Przejdź do zawartości

Strona:PL X de Montépin Walka o miliony.djvu/766

Z Wikiźródeł, wolnej biblioteki
Ta strona została przepisana.
XXVI.

— Ale dlaczego... — rzekł agent — zapisałaś pani: dla komisarza policyi? Wszakże merowie i adjunkci noszą zupełnie podobne do tych, jakich używają komisarze?
— To prawda... — odpowiedziała kupcowa; — nakreśliłam na prędce w skorowidzu podane mi wyrazy przez kupującego.
— Pomiędzy datą 14-go a 16-go zeszłego miesiąca, czy pani sprzedawałaś komu inne szarfy?
— Nie panie... — odpowiedziała kobieta po sprawdzeniu rejestru.
— A na kilka dni przedtem?
— Również szarf nie sprzedawałam.
— Zachowałażeś pani w pamięci postać kupującego?

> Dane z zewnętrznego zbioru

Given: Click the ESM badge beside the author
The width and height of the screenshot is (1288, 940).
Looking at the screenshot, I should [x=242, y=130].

— Pamiętam go doskonale jak dziś, mimo, że dwa miesiące upłynęły od tej sprzedaży... a pamiętam z przyczyny pewnego drobnego szczegółu...

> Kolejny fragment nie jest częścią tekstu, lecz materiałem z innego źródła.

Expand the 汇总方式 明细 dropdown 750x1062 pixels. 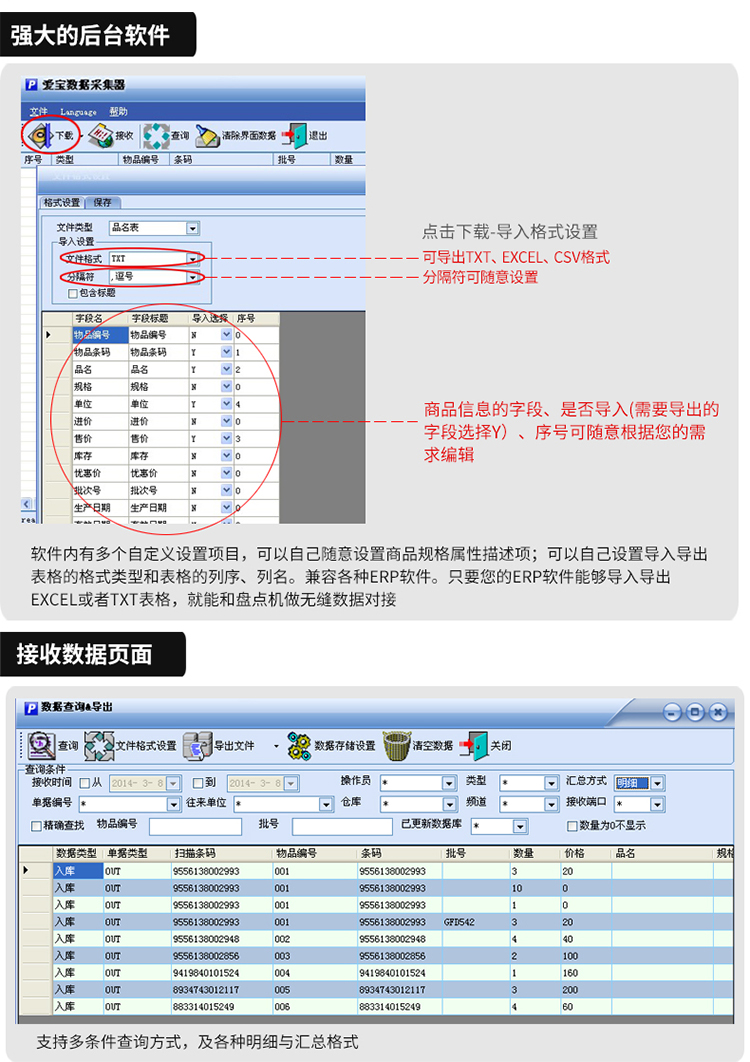pos(657,784)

— Jakiż to szczegół? — pytał Flogny z nietajonem zadowoleniem.
— Ów kupujący szarfę kłopotał się niewiedząc w jaki ją sposób związać, z której strony końce spuścić należy z prawej, czy z lewej? Otóż by go nauczyć, sama ją na nim przewiązałam, poczem ułożywszy ją zawinęłam w paczkę, którą zabrał z sobą.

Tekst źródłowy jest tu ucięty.